Small Data : par opposition aux volumineuses mégadonnées, il s’agit ici de données à faible volumétrie, mais de structure complexe et fortement évolutive. De source locale (capteurs, bases limitées), il s’agit de données contenant des caractères spécifiques, permettant de déterminer un état ou une condition à un moment précis, comme une température, un rythme cardiaque ou encore une localisation. Les Small Data sont appelées à jouer un grand rôle dans le développement de l’Internet des objets.

Long Data : les « Long Data » (intraduisible en français) font référence à  une approche intégrant la durée. Il s’agit de données courant sur une longue période, le temps constituant un critère clé de leur analyse. Les utilisateurs en sont des historiens, des scientifiques, des chercheurs en géologie, astronomie, biologie, etc.

Slow Data : par opposition aux « Fast Data » (à consommation immédiate, comme le fast food), les Slow Data désigneraient des informations relativement statiques, qui évolueraient peu mais de façon imprévisible. Utilisées pour faire, par exemple, de l’analyse comportementale.

Clean, dark ou obsolètes ?

Quelles que soient les évolutions de ces nouvelles Big Data, leur exploitation fructueuse reste soumise à une condition: leur pertinence. Un récent rapport signé Veritas et intitulé « Databerg 2015 » (2) classe les données stockées par les entreprises en trois catégories :

– les Clean Data, ou données « propres » : il s’agit des données stratégiques et reconnues comme telles, et qui donc doivent être sécurisées de manière proactive et gérées en temps réel ;

– les « ROT data » (ROT pour « Redundant, Obsolete, Trivial ») : données identifiées comme inutiles, périmées ou redondantes, qu’il est nécessaire de limiter et de supprimer régulièrement ;

– les « Dark Data« , ou données « obscures » dont la pertinence n’a pu être identifiée.

Selon ce rapport, l’entreprise française typique posséderait 57% de données obscures, 21% de données inutiles et seulement 22% de données « propres ». Faute d’une meilleure gestion de leurs mégadonnées, l’absence de pertinence des informations traitées pourrait coûter aux entreprises la bagatelle de 784 milliards d’euros d’ici 2020. D’où encore la nécessité de mettre claire_leroyl’accent sur la façon de les traiter. On n’a décidément pas fini de parler des (Big) Data et des outils nécessaires à leur valorisation.
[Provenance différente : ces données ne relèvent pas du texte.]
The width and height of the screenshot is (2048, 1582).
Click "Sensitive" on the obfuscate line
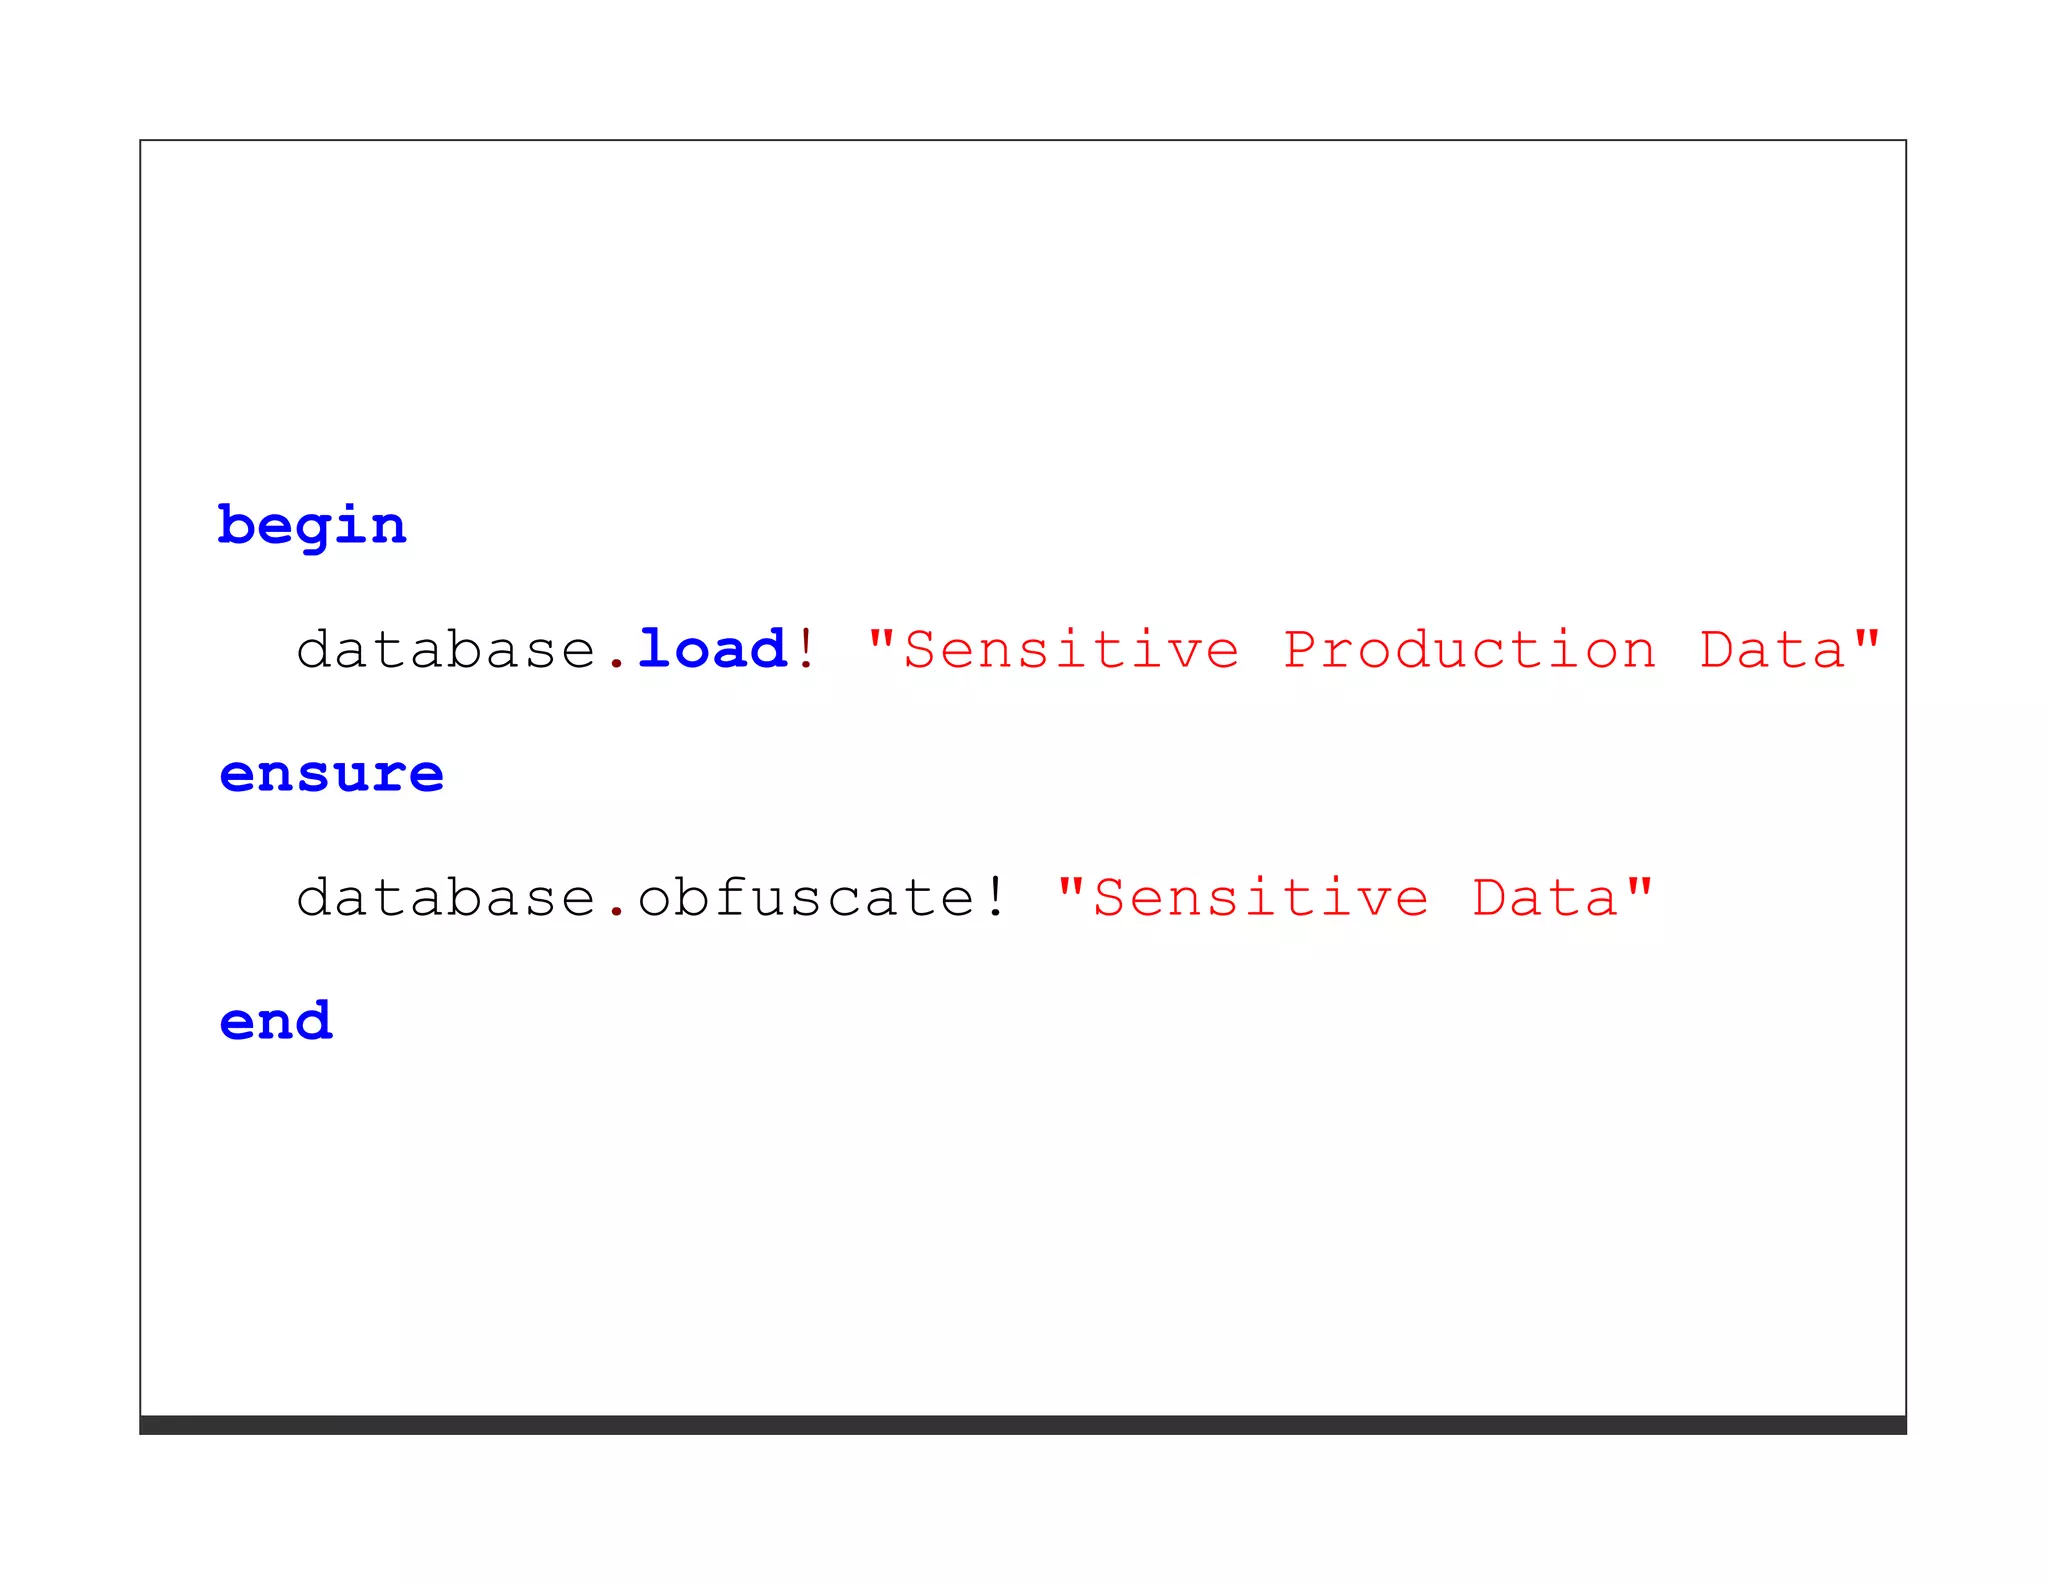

Par Claire Leroy, Chief Editor au CXP Group, premier cabinet européen indépendant d’analyse et de conseil dans le domaine des logiciels, des services informatiques et de la transformation numérique.

(1) comme l’indique le grand dictionnaire terminologique.

(2) « Databerg 2015 », enquête commandité par Veritas Technologies et réalisée par Vanson Bourne de juillet à septembre 2015 auprès de 1475 personnes dans 14 pays de la zone EMEA (dont 200 en France).